--- To do ---
Each line below needs to be printed again exactly.

Saved data entries:
=== Begin Enclosure ===

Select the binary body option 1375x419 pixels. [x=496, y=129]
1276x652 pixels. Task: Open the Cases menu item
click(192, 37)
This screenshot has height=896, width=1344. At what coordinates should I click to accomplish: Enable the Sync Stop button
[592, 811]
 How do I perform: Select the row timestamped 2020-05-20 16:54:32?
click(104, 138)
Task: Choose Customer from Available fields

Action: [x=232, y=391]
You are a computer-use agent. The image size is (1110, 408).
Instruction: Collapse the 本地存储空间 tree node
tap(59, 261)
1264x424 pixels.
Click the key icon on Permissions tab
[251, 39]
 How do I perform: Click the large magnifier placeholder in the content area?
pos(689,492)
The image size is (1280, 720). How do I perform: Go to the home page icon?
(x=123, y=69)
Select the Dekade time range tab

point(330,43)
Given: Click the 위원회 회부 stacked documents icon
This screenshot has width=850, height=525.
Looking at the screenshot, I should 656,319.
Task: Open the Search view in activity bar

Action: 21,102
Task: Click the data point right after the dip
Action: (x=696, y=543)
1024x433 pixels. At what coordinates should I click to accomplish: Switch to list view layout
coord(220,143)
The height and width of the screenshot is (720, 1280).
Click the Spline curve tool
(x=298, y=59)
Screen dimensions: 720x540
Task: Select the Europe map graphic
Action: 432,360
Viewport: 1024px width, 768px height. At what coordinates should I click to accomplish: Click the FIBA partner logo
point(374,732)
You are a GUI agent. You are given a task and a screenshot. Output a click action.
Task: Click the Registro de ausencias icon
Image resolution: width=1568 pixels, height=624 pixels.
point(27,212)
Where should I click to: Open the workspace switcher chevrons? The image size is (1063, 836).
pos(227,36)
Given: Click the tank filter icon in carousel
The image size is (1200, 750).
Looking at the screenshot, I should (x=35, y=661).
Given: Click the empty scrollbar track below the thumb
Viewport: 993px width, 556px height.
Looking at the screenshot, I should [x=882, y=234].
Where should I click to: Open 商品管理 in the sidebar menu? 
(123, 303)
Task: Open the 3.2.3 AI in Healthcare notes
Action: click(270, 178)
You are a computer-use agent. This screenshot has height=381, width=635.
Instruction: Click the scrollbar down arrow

=== End Enclosure ===

--- Response to this exercise ---
Select the binary body option 1375x419 pixels. [x=496, y=129]
1276x652 pixels. Task: Open the Cases menu item
click(192, 37)
This screenshot has height=896, width=1344. At what coordinates should I click to accomplish: Enable the Sync Stop button
[592, 811]
 How do I perform: Select the row timestamped 2020-05-20 16:54:32?
click(104, 138)
Task: Choose Customer from Available fields

Action: [x=232, y=391]
You are a computer-use agent. The image size is (1110, 408).
Instruction: Collapse the 本地存储空间 tree node
tap(59, 261)
1264x424 pixels.
Click the key icon on Permissions tab
[251, 39]
 How do I perform: Click the large magnifier placeholder in the content area?
pos(689,492)
The image size is (1280, 720). How do I perform: Go to the home page icon?
(x=123, y=69)
Select the Dekade time range tab

point(330,43)
Given: Click the 위원회 회부 stacked documents icon
This screenshot has width=850, height=525.
Looking at the screenshot, I should 656,319.
Task: Open the Search view in activity bar

Action: 21,102
Task: Click the data point right after the dip
Action: (x=696, y=543)
1024x433 pixels. At what coordinates should I click to accomplish: Switch to list view layout
coord(220,143)
The height and width of the screenshot is (720, 1280).
Click the Spline curve tool
(x=298, y=59)
Screen dimensions: 720x540
Task: Select the Europe map graphic
Action: 432,360
Viewport: 1024px width, 768px height. At what coordinates should I click to accomplish: Click the FIBA partner logo
point(374,732)
You are a GUI agent. You are given a task and a screenshot. Output a click action.
Task: Click the Registro de ausencias icon
Image resolution: width=1568 pixels, height=624 pixels.
point(27,212)
Where should I click to: Open the workspace switcher chevrons? The image size is (1063, 836).
pos(227,36)
Given: Click the tank filter icon in carousel
The image size is (1200, 750).
Looking at the screenshot, I should (x=35, y=661).
Given: Click the empty scrollbar track below the thumb
Viewport: 993px width, 556px height.
Looking at the screenshot, I should [x=882, y=234].
Where should I click to: Open 商品管理 in the sidebar menu? 
(123, 303)
Task: Open the 3.2.3 AI in Healthcare notes
Action: click(270, 178)
You are a computer-use agent. This screenshot has height=381, width=635.
Instruction: Click the scrollbar down arrow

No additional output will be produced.